**DOCUMENT TEXT**
________________

Balancing Practice and Procedure in Safety
Speaker 3There's all sorts of factors that influence how people show up in the workplace and how they relate to their job, how they relate to their colleagues, how they relate to what they've been instructed and how they find their voice. How they relate to what they've been instructed and how they find their voice, because if you can't connect with them on a human level, like just so, how's it going? Tell me, how's the job. You know no one's going to confide in you in terms of where they really find themselves, and so it's just to make it about you and me. Let's have a conversation, let's understand how things are going, and with it there comes the opportunity for them to be complaining about other things that aren't necessarily health and safety related. You know, I should be earning more, and there's all of those factors that come in, but ultimately it's about establishing a human connection and just going.
Speaker 3You are the expert.
Speaker 3You work on this site every single day.
Speaker 3I don't know this site.
Speaker 3Walk me around, Show me what you do, tell me how things work and then slip in the occasional.
Speaker 3Did they do a task risk assessment with you?

________________

**GIVEN PROBLEM A**
In the safety transcript, shorten the paragraph that begins "There's all sorts of factors" into a brief bulleted list that keeps its main points.
The safety transcript and the listing that follows it come from unrelated sources.

**WORKING DATA**
________________

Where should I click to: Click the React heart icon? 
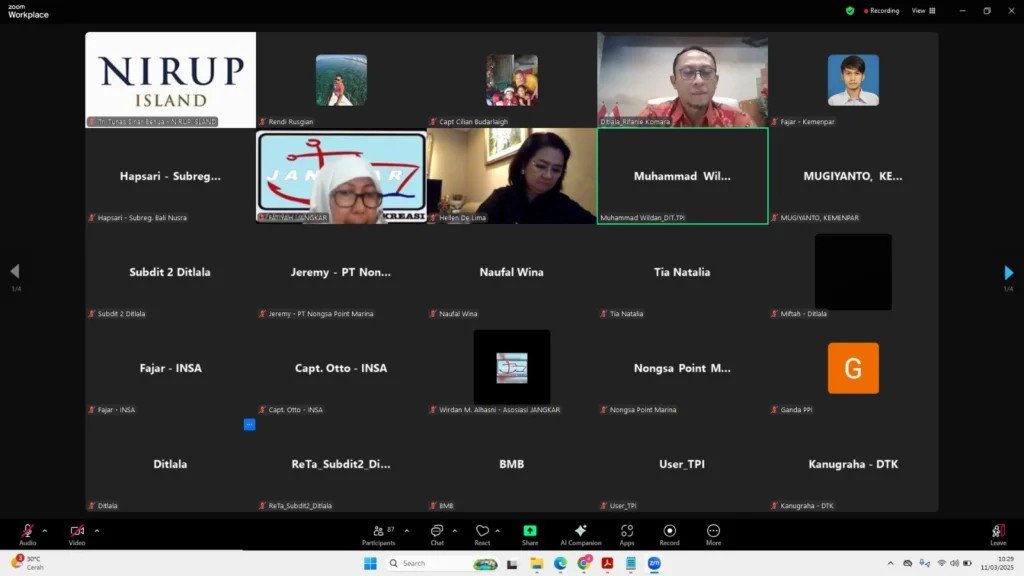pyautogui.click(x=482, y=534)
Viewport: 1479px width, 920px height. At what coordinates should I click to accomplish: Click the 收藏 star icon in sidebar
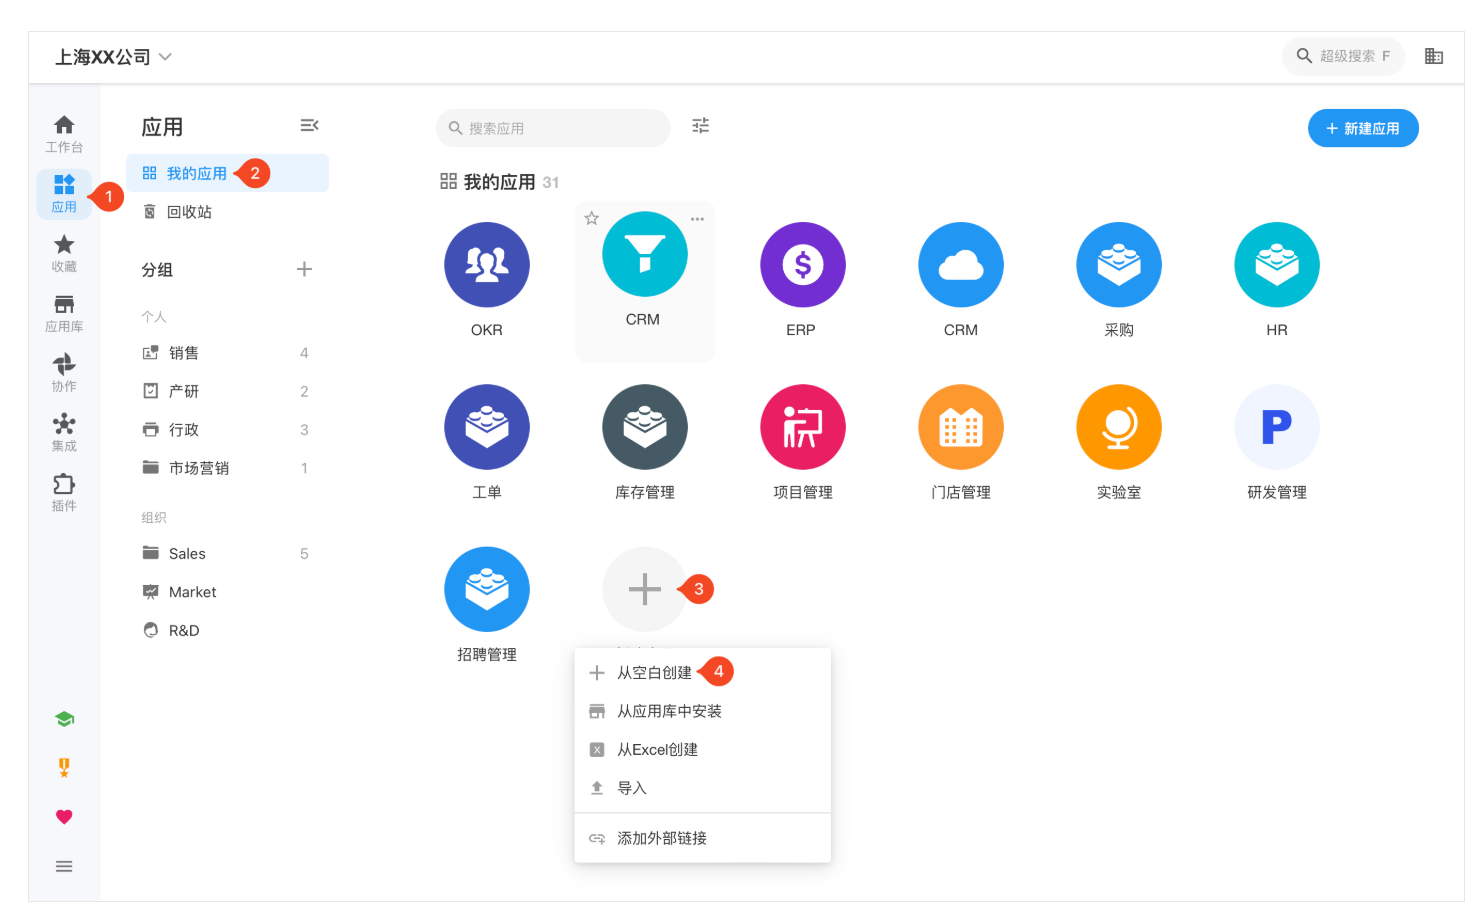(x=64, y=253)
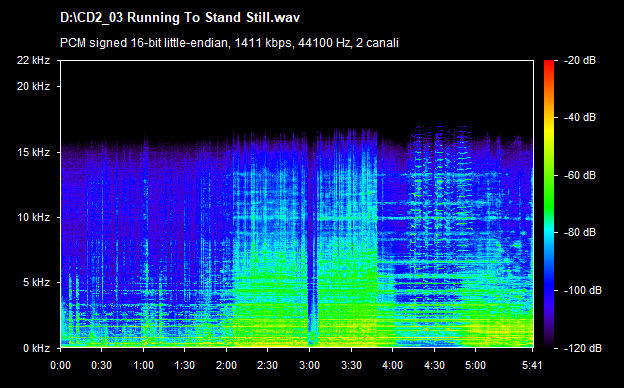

________________

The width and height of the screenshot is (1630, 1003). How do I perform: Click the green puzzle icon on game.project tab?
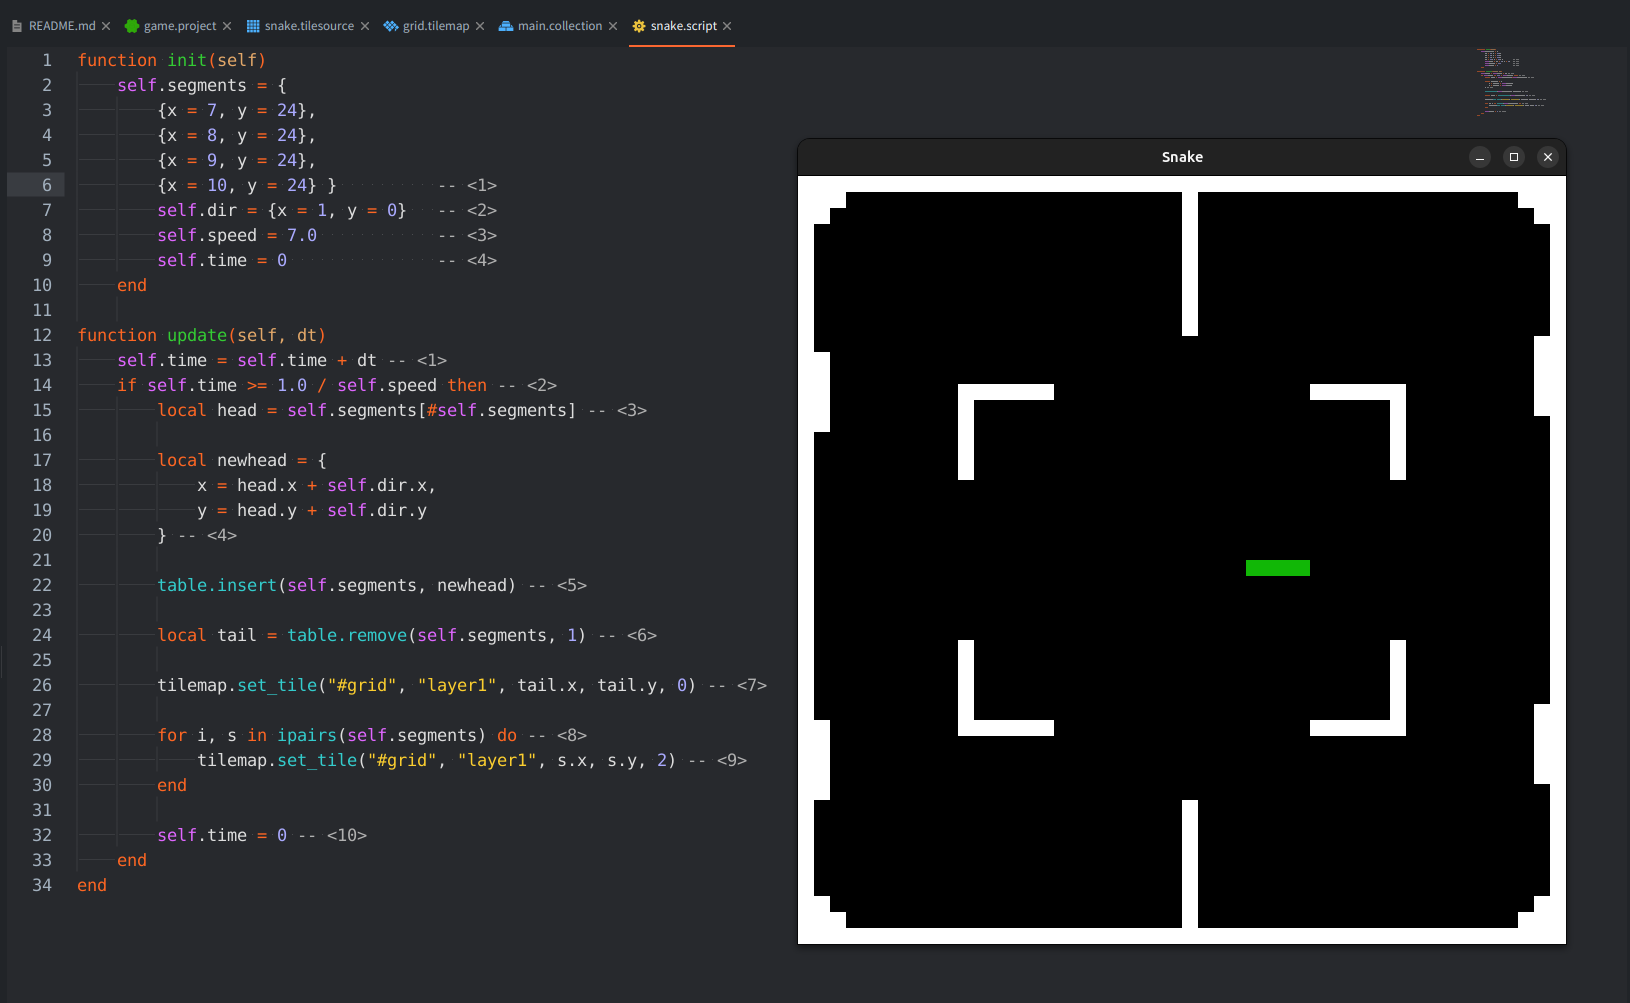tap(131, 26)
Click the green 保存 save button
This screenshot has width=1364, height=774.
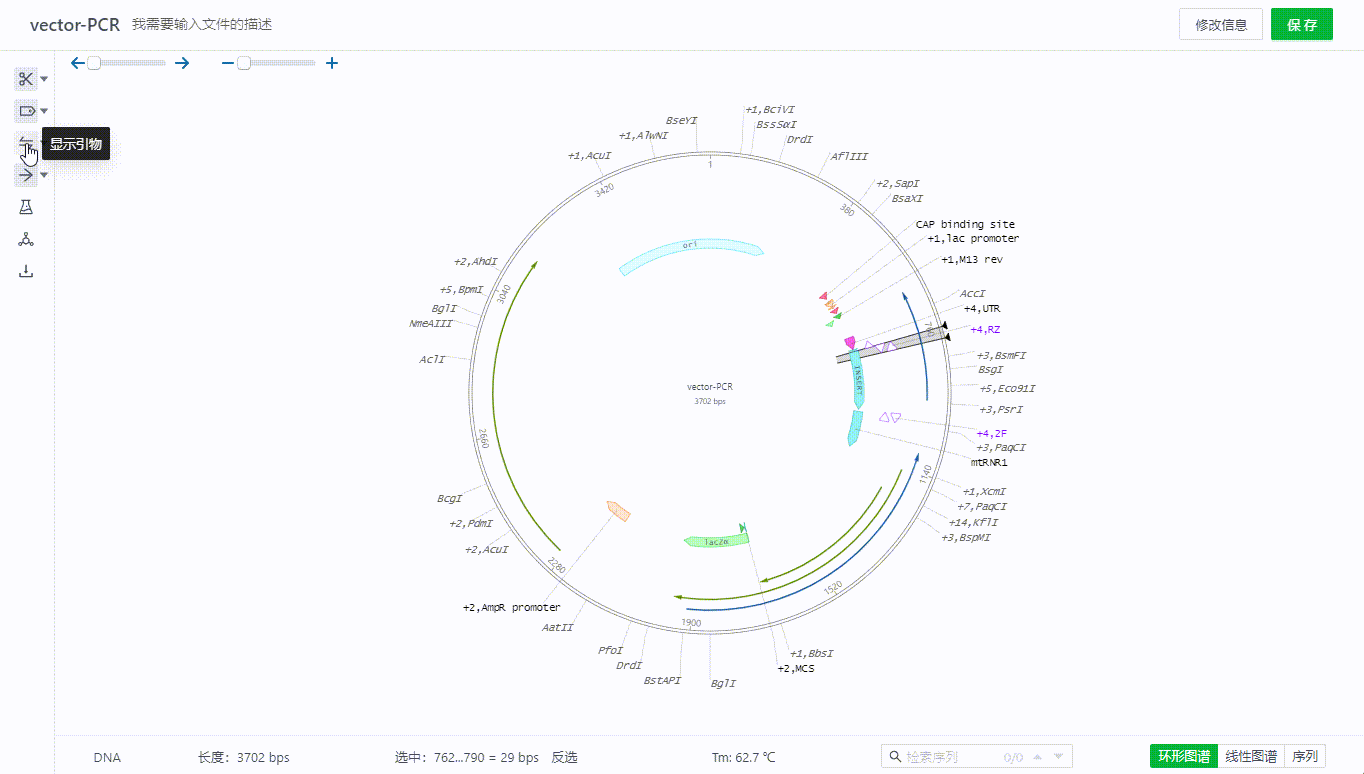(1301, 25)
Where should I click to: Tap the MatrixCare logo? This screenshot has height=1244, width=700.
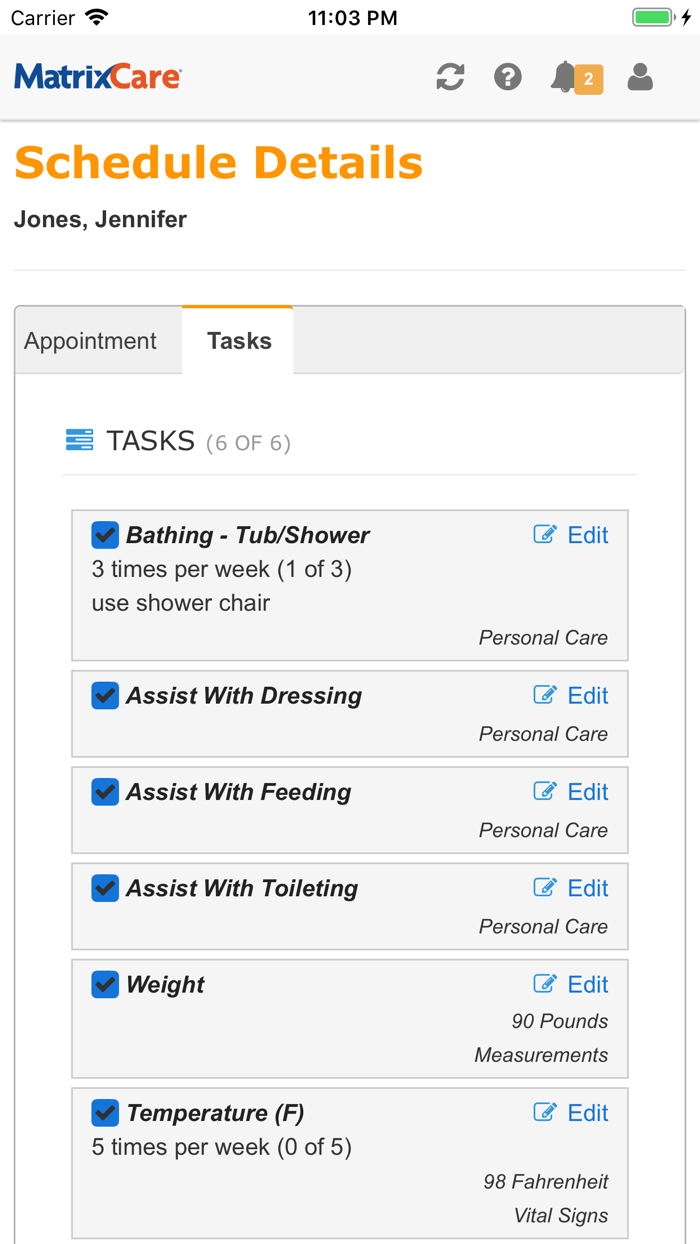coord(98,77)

________________

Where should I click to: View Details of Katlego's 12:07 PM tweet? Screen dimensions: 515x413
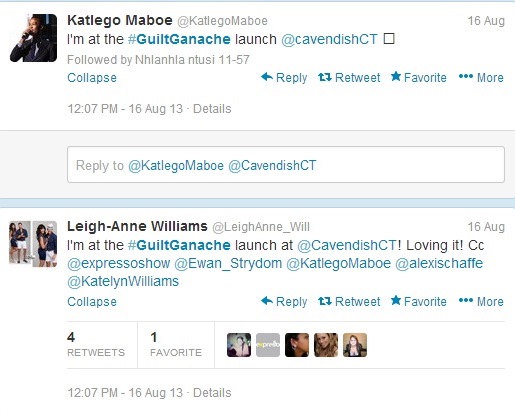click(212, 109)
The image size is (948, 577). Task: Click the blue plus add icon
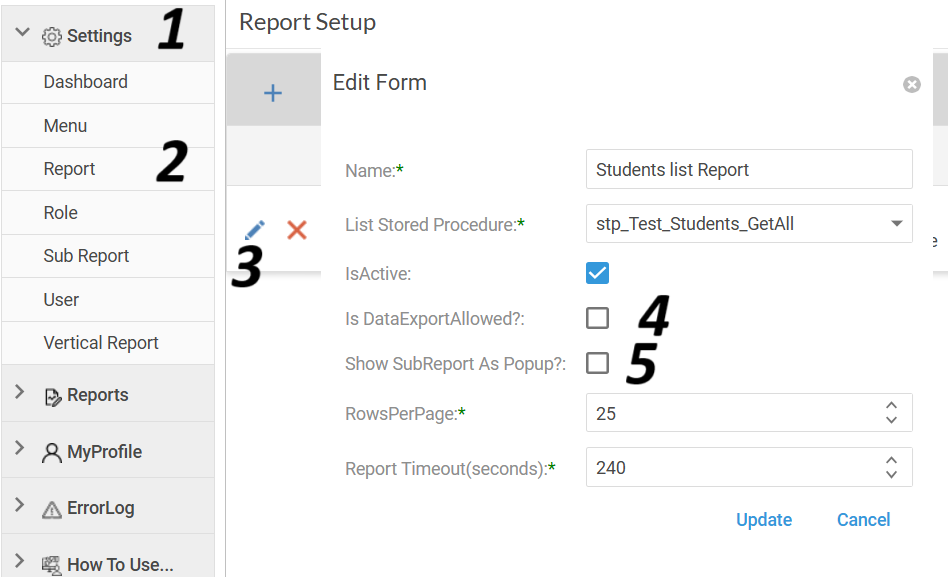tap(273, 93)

________________

**GIVEN PROBLEM B**
In the listing, swap "logo" for "emblem" in the stretch from the line containing "Where should I click to: Tap" through the line containing "coord(98,77)", and give only those lines, leaving out the pictures.

**CORRECT RESPONSE A**
- Many factors shape how people show up at work and relate to their job, their colleagues, their instructions and their own voice.
- Without a human connection (a simple "how's it going?"), no one will confide where they really stand.
- The aim is a one-to-one conversation to understand how things are going.
- Such talks may bring complaints unrelated to health and safety, such as pay.
- Ultimately, the point is to establish a human connection.

**CORRECT RESPONSE B**
Where should I click to: Tap the MatrixCare emblem? This screenshot has height=1244, width=700.
coord(98,77)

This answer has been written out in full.